7.                   B, the Japanese have few natural resources. 

8.                   B, for voluntary trade to occur there must be gains for both countries. Increased trade generally leads to lower product prices, increased labor productivity in both countries, greater availability of products in both countries and a net gain in new jobs in both countries. 

9.                   D, factual question. 

10.               B, given a $20,000 per capita income in the U.S., a 1% growth results in a $200 increase. Pakistan would need a 20% increase in per capita income to achieve the same dollar amount of change. 

11.               E, increased Mexican exports increased the demand for pesos. Decreased travel by Mexicans in the U.S. decreases the supply of pesos. Increased flow of capital to Mexico for investment purposes increases the demand for pesos. Increased demand for pesos and decreased supply increases the value of the peso (appreciation). 

12.               D, special interest groups are net gainers from barriers to trade. 

13.               E, factual question. 

14.               C, aggregate demand = consumption + investment + government spending + net exports (exports – imports).

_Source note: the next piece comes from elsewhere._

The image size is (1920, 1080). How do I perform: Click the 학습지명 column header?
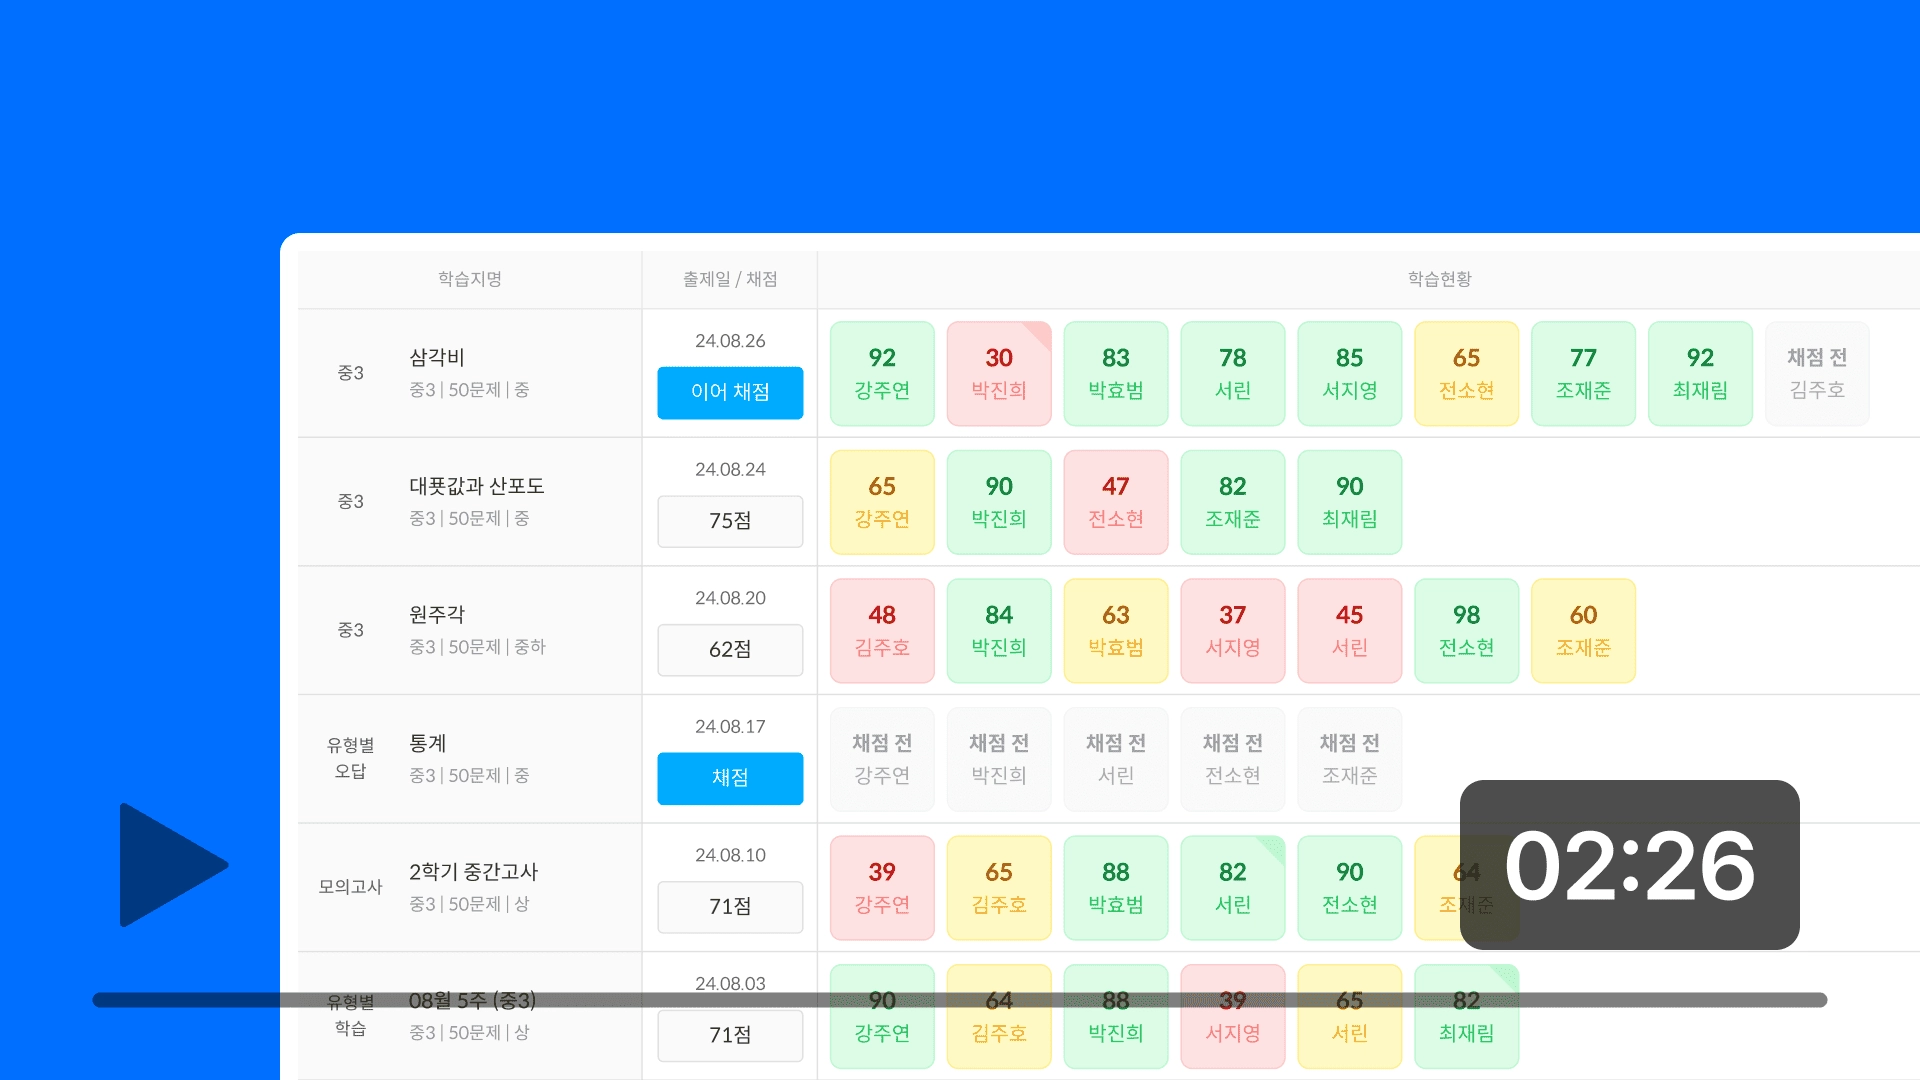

An increase in U.S. exports results in an increase in net exports, which will increase aggregate demand. Increased aggregate demand increases employment, increases U.S. GDP, increases the demand for U.S. dollars, puts upward pressure on prices and if there is no change in imports leaves unchanged U.S. demand for foreign currencies. 

15.               C, eliminating tariffs and other trade restrictions increase economic well being in the world. Increased specialization and trade leads to greater economic efficiency on a global scale.  Greater output of real goods and services on a global scale increases economic well being.